“If you didn’t love him, this never would have happened. But you did. And accepting that love and everything that followed it is part of letting it go.” – Sarah Dessen
I have written about B a few times – how beautiful that relationship was, the things we shared, and the heartbreak following the end of that relationship. A little over two months ago, I decided to stop talking to him since conversations with him re-opened my wounds each time and made me yearn for something more with him. In the past two months, we briefly talked once when I called him to share something very important to me. I also text him a link to the post I wrote when I wanted to commemorate our non-existent one-year anniversary. I don’t think he read it.
A week ago, B called me and we talked for an hour, catching up and talking about lots of different things. As we talked about life and books and politics, he said that he misses this and that it’s been too long since we talked and that we should talk more often. More than once. I have always enjoyed talking to him and was really happy to hear that. His words also gave me hope about what I meant to him. I spent a couple of days wondering if he misses me more than ‘as a friend’. My heart built many castles in the air, I dreamed of a reunion in Pittsburgh, traveling together, and his moving to Toronto. Eventually, sanity prevailed and I rationalized that he probably just misses me as a friend.
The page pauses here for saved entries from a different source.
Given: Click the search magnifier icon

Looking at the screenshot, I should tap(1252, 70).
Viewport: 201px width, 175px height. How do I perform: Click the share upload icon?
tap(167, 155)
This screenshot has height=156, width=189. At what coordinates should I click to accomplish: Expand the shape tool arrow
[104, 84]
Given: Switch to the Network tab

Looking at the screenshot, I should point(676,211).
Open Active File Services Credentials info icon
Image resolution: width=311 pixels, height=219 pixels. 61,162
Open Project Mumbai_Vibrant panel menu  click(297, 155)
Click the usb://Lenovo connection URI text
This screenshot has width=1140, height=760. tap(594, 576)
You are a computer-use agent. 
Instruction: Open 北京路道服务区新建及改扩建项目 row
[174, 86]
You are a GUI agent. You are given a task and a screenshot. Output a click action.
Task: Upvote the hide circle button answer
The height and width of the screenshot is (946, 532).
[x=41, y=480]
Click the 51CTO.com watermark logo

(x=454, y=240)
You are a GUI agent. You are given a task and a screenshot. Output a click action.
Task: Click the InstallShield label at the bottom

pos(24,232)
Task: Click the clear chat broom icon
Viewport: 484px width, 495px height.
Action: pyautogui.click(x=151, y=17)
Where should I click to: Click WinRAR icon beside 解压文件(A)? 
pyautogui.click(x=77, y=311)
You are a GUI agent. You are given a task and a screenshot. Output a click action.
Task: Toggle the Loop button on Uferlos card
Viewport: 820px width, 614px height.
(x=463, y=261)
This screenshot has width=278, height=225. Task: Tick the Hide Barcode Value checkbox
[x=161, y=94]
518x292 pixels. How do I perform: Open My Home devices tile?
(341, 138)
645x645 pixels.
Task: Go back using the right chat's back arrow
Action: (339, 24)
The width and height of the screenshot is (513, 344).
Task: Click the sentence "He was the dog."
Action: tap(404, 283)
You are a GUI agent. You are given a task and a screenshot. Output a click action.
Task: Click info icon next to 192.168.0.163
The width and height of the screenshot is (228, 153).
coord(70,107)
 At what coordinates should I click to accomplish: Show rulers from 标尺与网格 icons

Even then, I spent a lot of time over-analyzing everything he said and wondering if he’s still seeing someone and if we could ever be together and how that would happen and so on.
As I got exhausted of living with this anxiety for a week, I called him yesterday and asked him these questions. He confirmed what my rational mind knew – he is still seeing this person and he misses talking to me as a friend. In the past, whenever we have had these conversations, I have found myself breaking down into tears and feeling really upset about not having a chance at a relationship with him. Yesterday, however, I felt okay. I have been working on accepting the end of this relationship for the last two months. It’s still hard and I often find myself reminiscing about moments shared with him. I still shed tears of sadness and wistfulness for what could have been but I’ve been trying to accept that it’s over. Yesterday, I did feel another pang of sadness after last week’s anticipation but I also felt at peace. I felt at peace knowing that I don’t need to wait and over-analyze and guess if and how and when we can be together, because he is not there. He doesn’t feel the same way for me, all these feelings and wishes are only in my heart and mind.
This conversation also told me that I must have meant something to him, our relationship last summer and our friendship since I left. I had been grappling with this question for quite some time now. I also realized yesterday that the most likely reason I have not been able to get over him is that I haven’t met anyone who I see myself being in a long-term relationship with. When I was with him, it felt right. I haven’t met anyone who has felt right since then.
I know that this is not the end. I still have a lot of memories to process and let go of little-by-little. However, this is a big change that surprised me and I wanted to make a note of this as a reminder for the days when I miss him and yearn for the lost moments that we never had.